• [GIVEN INSTRUCTION] Rewrite the rows below so that every "Locate an element" becomes "Find an element", and leave everything else as it is.
━━━━━━━━━━━━━━━━━━━━━━━━━━━━━━
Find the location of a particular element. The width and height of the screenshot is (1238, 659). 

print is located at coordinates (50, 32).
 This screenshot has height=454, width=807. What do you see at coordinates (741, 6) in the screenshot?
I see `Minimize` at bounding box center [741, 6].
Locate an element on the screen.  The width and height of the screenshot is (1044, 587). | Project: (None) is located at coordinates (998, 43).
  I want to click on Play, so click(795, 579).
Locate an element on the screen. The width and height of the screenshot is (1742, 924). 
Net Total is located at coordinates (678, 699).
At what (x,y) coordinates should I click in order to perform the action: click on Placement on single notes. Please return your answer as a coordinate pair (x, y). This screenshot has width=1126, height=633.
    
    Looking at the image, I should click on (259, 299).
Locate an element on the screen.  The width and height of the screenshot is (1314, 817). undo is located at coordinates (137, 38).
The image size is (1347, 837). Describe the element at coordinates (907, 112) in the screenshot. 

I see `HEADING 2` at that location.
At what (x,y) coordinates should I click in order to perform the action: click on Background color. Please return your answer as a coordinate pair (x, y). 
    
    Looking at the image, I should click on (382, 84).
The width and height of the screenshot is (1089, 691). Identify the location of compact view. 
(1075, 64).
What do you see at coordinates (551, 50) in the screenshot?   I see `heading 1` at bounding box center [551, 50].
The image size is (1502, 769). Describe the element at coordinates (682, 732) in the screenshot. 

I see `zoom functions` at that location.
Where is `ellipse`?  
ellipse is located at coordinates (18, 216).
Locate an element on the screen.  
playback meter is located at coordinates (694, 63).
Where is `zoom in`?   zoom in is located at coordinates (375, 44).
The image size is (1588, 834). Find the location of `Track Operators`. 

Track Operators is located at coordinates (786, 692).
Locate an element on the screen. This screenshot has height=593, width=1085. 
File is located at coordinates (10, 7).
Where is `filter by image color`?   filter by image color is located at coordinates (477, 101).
━━━━━━━━━━━━━━━━━━━━━━━━━━━━━━
• [RESPONSE TO THE EXERCISE]
Find the location of a particular element. The width and height of the screenshot is (1238, 659). 

print is located at coordinates (50, 32).
 This screenshot has height=454, width=807. What do you see at coordinates (741, 6) in the screenshot?
I see `Minimize` at bounding box center [741, 6].
Find an element on the screen.  The width and height of the screenshot is (1044, 587). | Project: (None) is located at coordinates (998, 43).
  I want to click on Play, so click(795, 579).
Find an element on the screen. The width and height of the screenshot is (1742, 924). 
Net Total is located at coordinates (678, 699).
At what (x,y) coordinates should I click in order to perform the action: click on Placement on single notes. Please return your answer as a coordinate pair (x, y). This screenshot has width=1126, height=633.
    
    Looking at the image, I should click on (259, 299).
Find an element on the screen.  The width and height of the screenshot is (1314, 817). undo is located at coordinates (137, 38).
The image size is (1347, 837). Describe the element at coordinates (907, 112) in the screenshot. 

I see `HEADING 2` at that location.
At what (x,y) coordinates should I click in order to perform the action: click on Background color. Please return your answer as a coordinate pair (x, y). 
    
    Looking at the image, I should click on (382, 84).
The width and height of the screenshot is (1089, 691). Identify the location of compact view. 
(1075, 64).
What do you see at coordinates (551, 50) in the screenshot?   I see `heading 1` at bounding box center [551, 50].
The image size is (1502, 769). Describe the element at coordinates (682, 732) in the screenshot. 

I see `zoom functions` at that location.
Where is `ellipse`?  
ellipse is located at coordinates (18, 216).
Find an element on the screen.  
playback meter is located at coordinates (694, 63).
Where is `zoom in`?   zoom in is located at coordinates (375, 44).
The image size is (1588, 834). Find the location of `Track Operators`. 

Track Operators is located at coordinates (786, 692).
Find an element on the screen. This screenshot has height=593, width=1085. 
File is located at coordinates (10, 7).
Where is `filter by image color`?   filter by image color is located at coordinates (477, 101).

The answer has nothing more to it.